→ **EXERCISE AIM**:
From the line that has "The image size is (1000, 1000)." down to the last line of the data below, set down every line exactly, but none of the pictures.
- - - - -
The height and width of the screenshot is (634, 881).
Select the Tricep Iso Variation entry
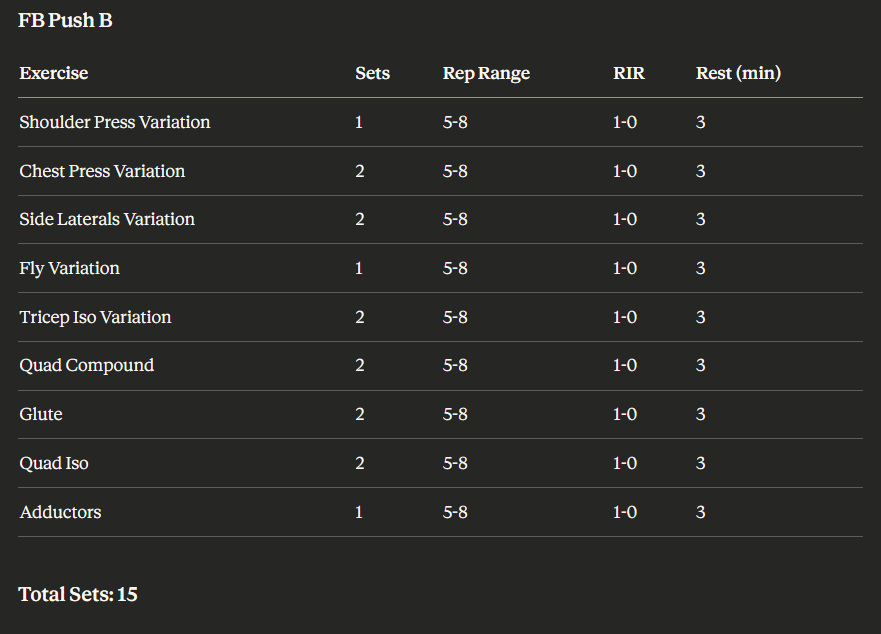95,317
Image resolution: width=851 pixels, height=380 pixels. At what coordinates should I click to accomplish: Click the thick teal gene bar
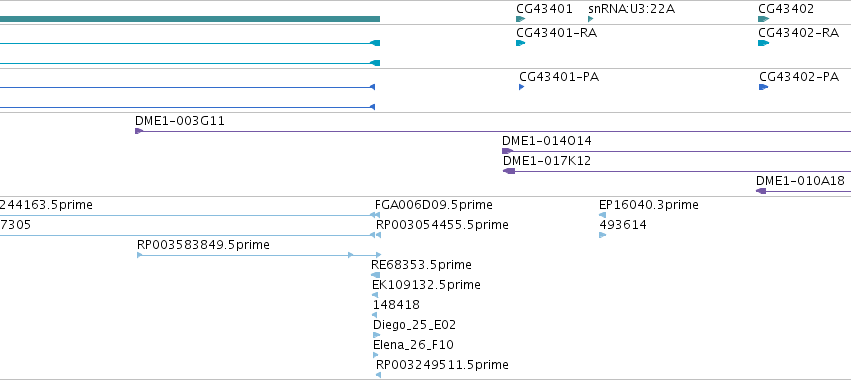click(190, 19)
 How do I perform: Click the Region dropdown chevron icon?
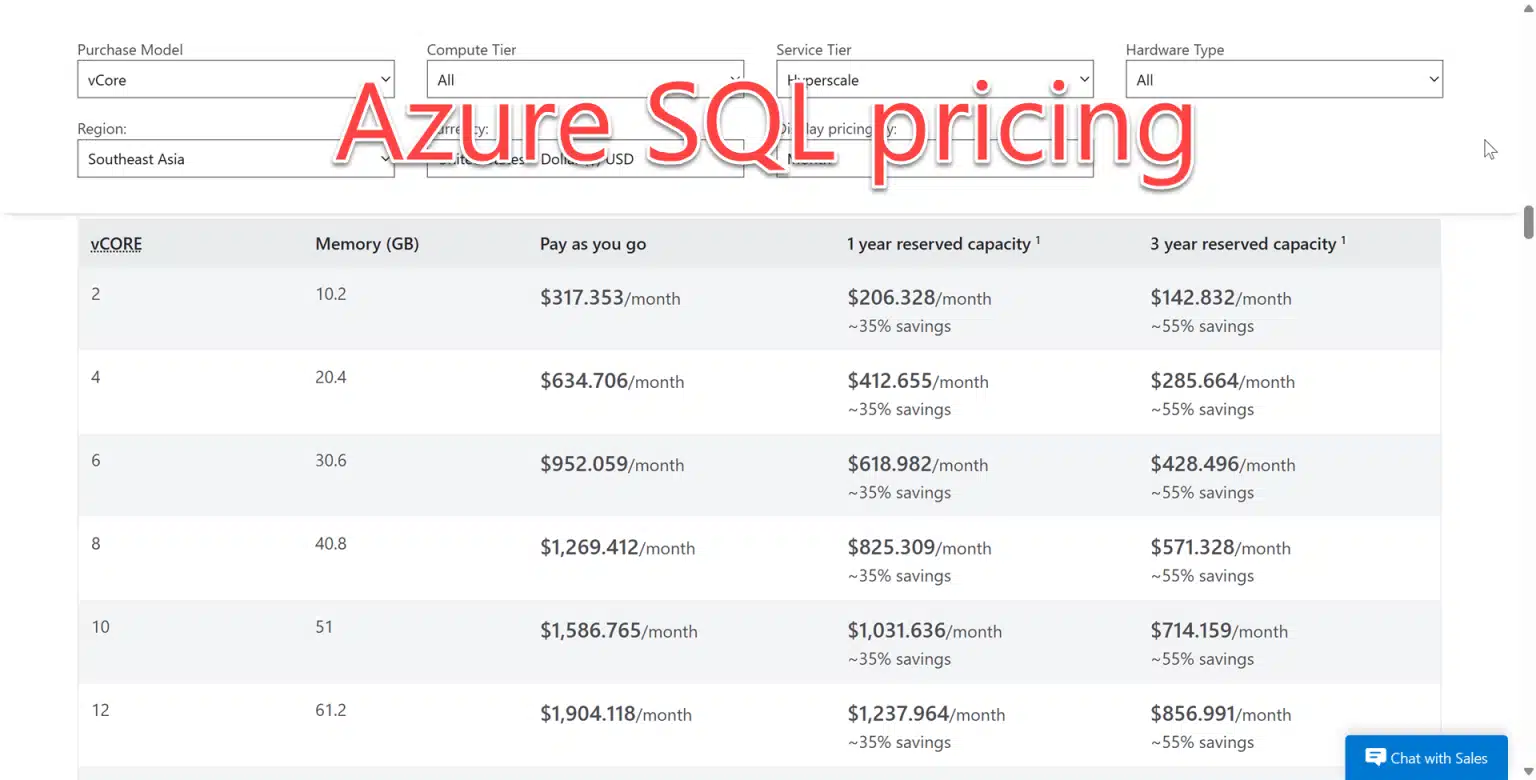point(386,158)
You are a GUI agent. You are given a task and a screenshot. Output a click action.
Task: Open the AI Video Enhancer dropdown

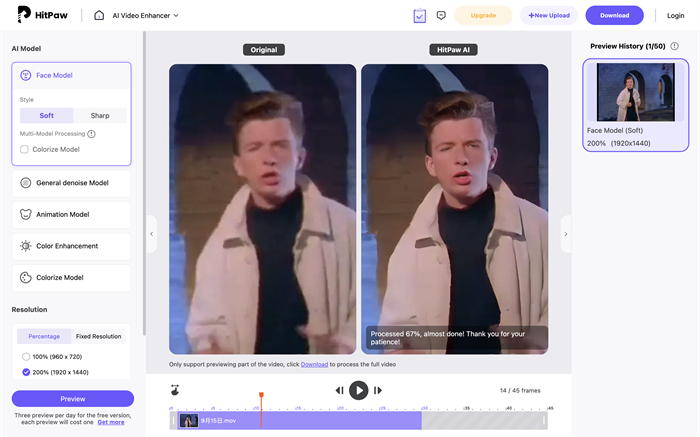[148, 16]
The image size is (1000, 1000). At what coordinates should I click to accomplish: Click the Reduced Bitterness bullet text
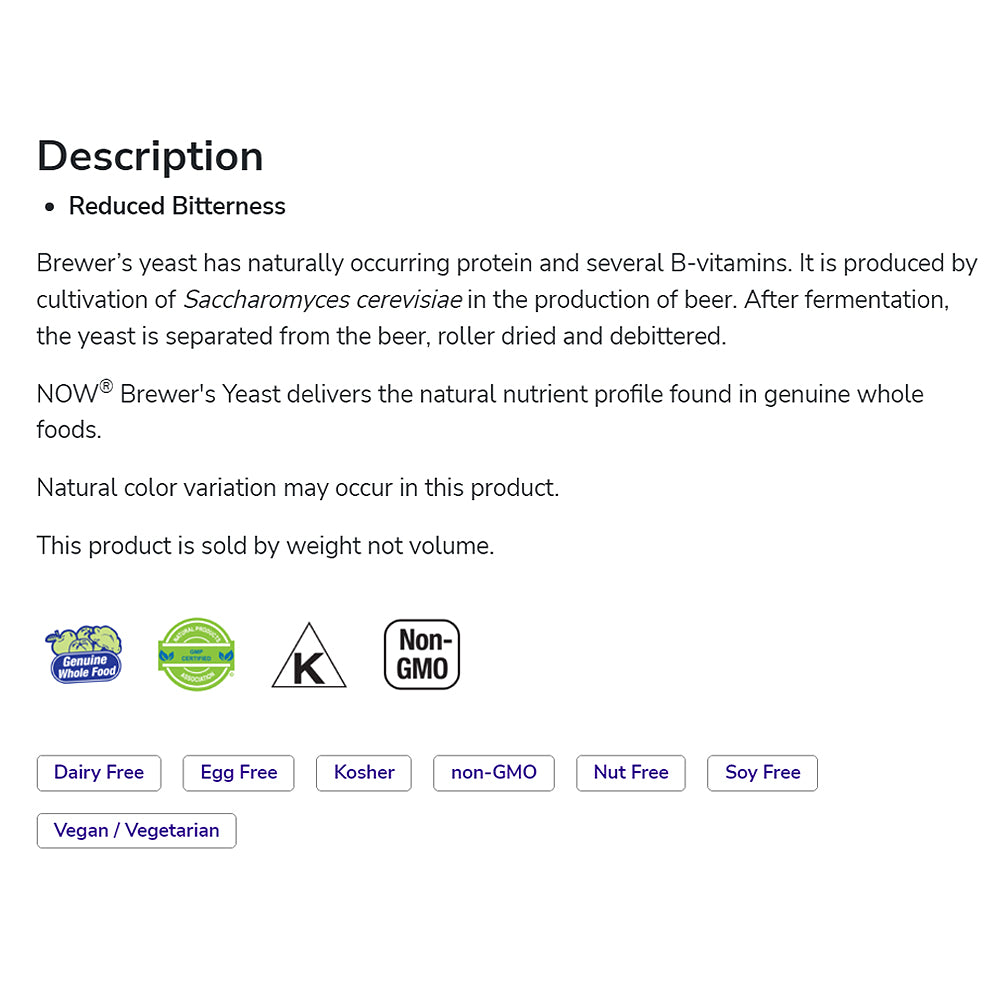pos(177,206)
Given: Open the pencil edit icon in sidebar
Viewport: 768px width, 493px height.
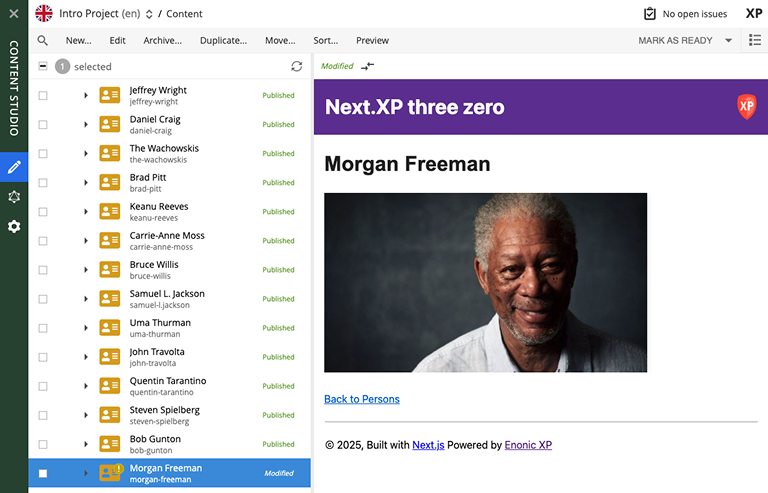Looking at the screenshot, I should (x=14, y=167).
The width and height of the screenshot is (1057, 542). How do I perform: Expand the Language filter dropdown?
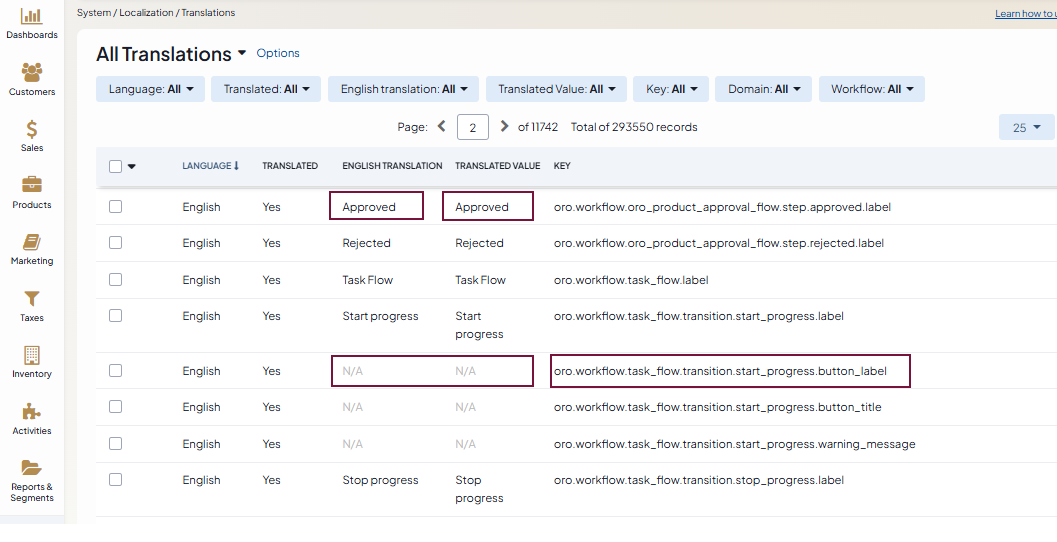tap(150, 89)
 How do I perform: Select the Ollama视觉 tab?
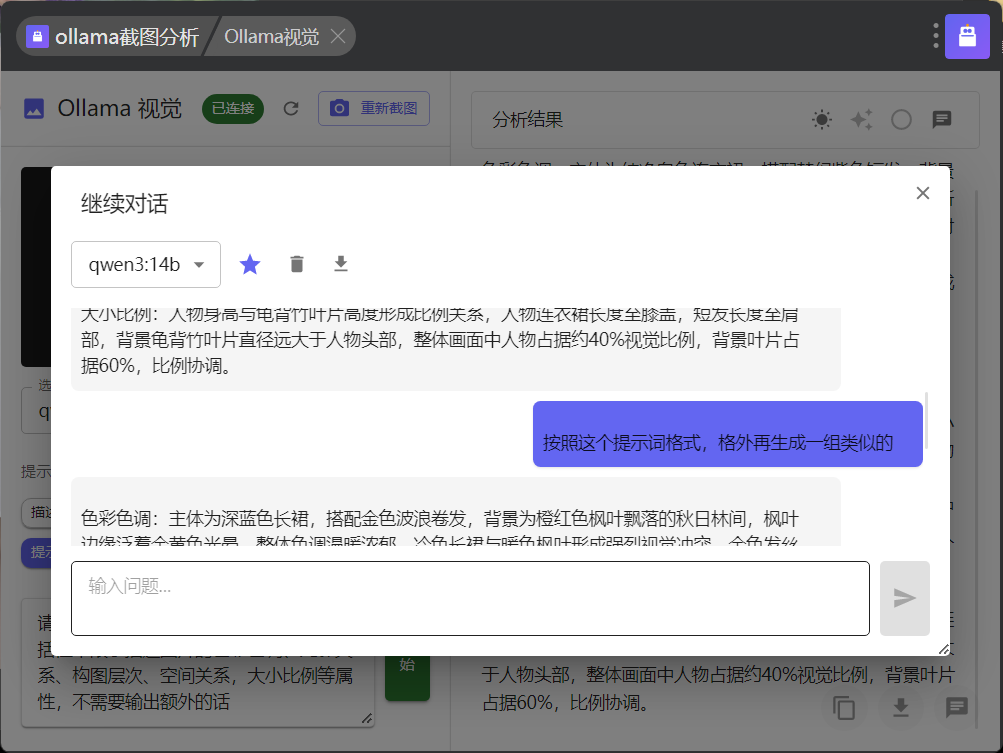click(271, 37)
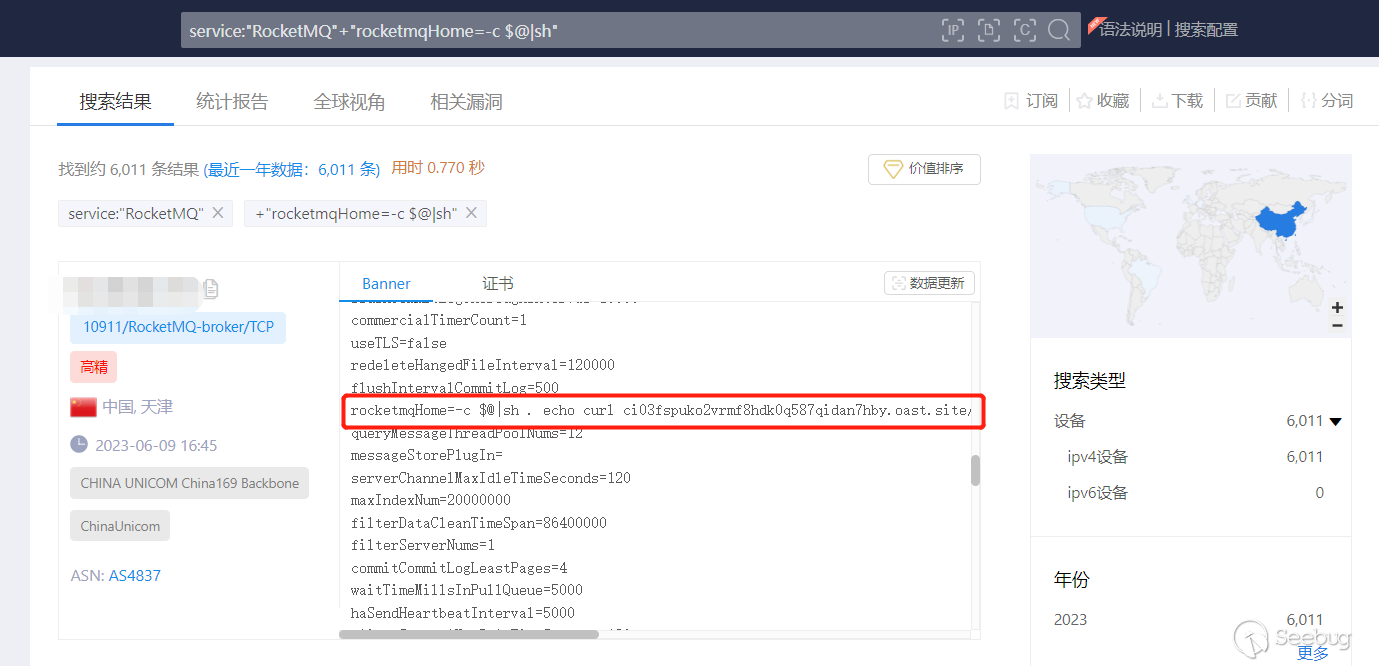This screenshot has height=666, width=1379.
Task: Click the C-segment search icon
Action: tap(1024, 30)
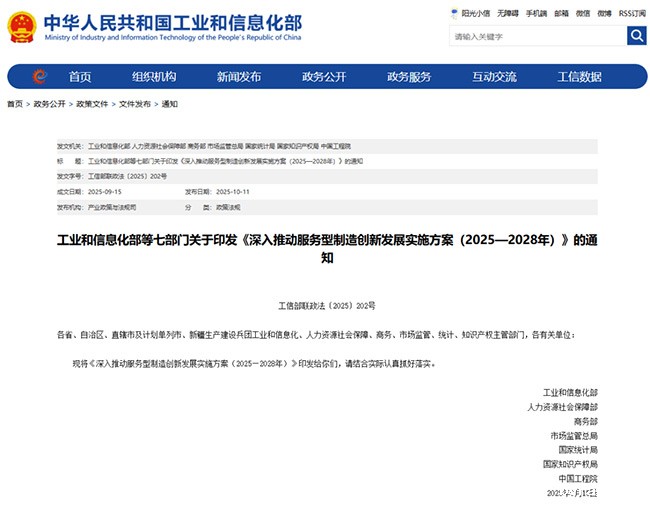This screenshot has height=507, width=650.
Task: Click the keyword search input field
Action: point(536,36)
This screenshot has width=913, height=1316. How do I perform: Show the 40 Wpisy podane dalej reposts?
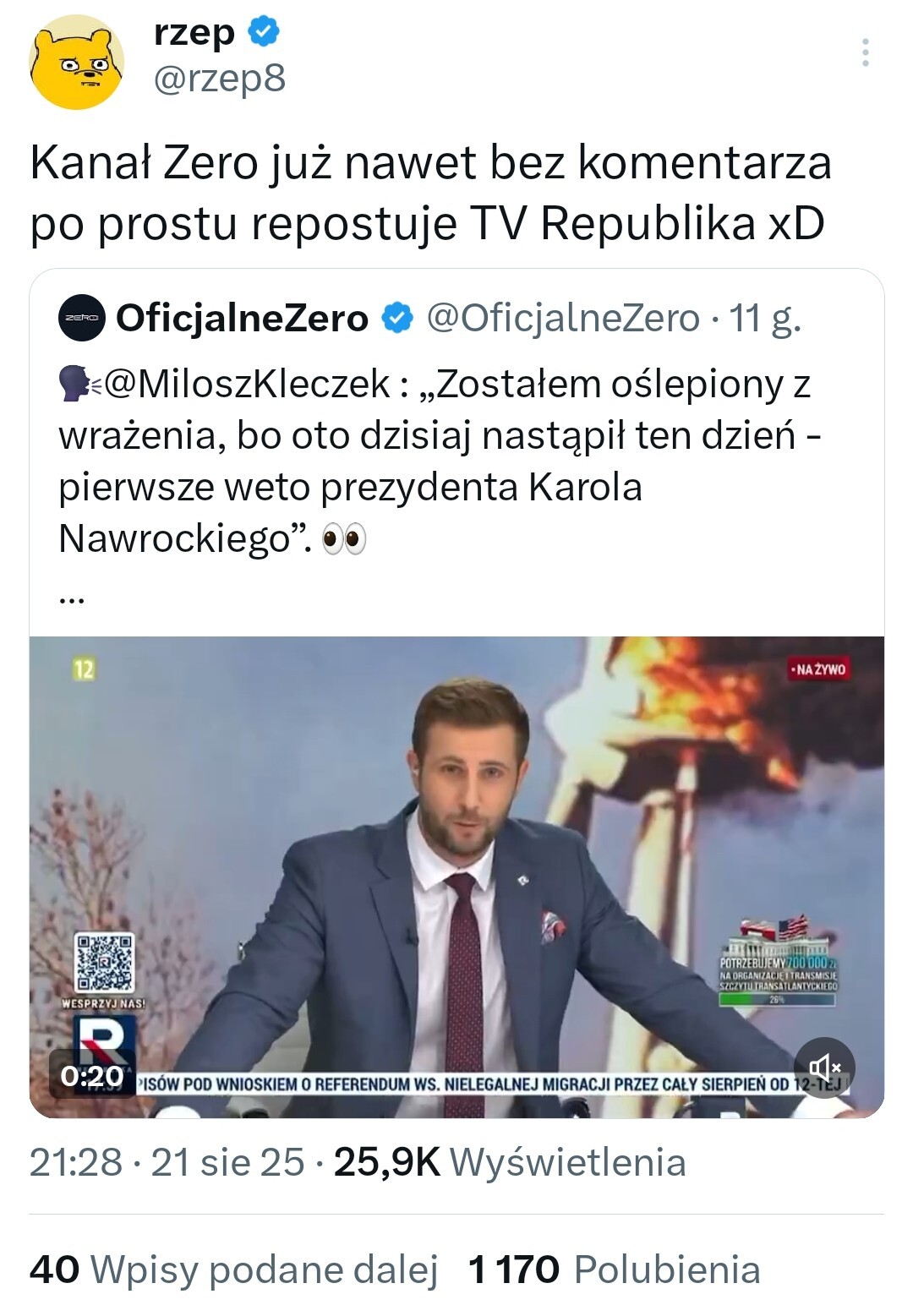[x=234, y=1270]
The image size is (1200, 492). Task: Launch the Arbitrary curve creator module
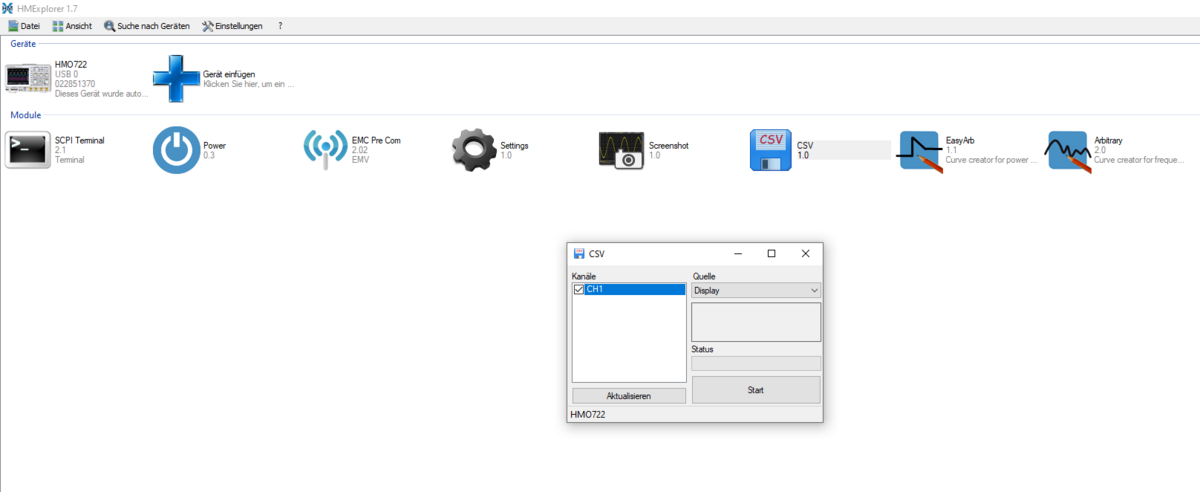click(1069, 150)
- - - - -
→ **ANSWER BOX**:
The image size is (1000, 1000). At what coordinates should I click to accomplish: Click the Reduced Bitterness bullet text
pos(177,206)
Given: Open the pencil edit icon in sidebar
Viewport: 768px width, 493px height.
Looking at the screenshot, I should (x=14, y=167).
The width and height of the screenshot is (1057, 542). How do I perform: Expand the Language filter dropdown?
tap(150, 89)
 How do I perform: Select the Ollama视觉 tab?
click(271, 37)
This screenshot has height=666, width=1379.
Task: Click the C-segment search icon
Action: tap(1024, 30)
This screenshot has height=507, width=650.
Task: Click the keyword search input field
Action: point(536,36)
This screenshot has width=913, height=1316. How do I perform: Show the 40 Wpisy podane dalej reposts?
[x=234, y=1270]
The image size is (1200, 492). Task: Launch the Arbitrary curve creator module
click(1069, 150)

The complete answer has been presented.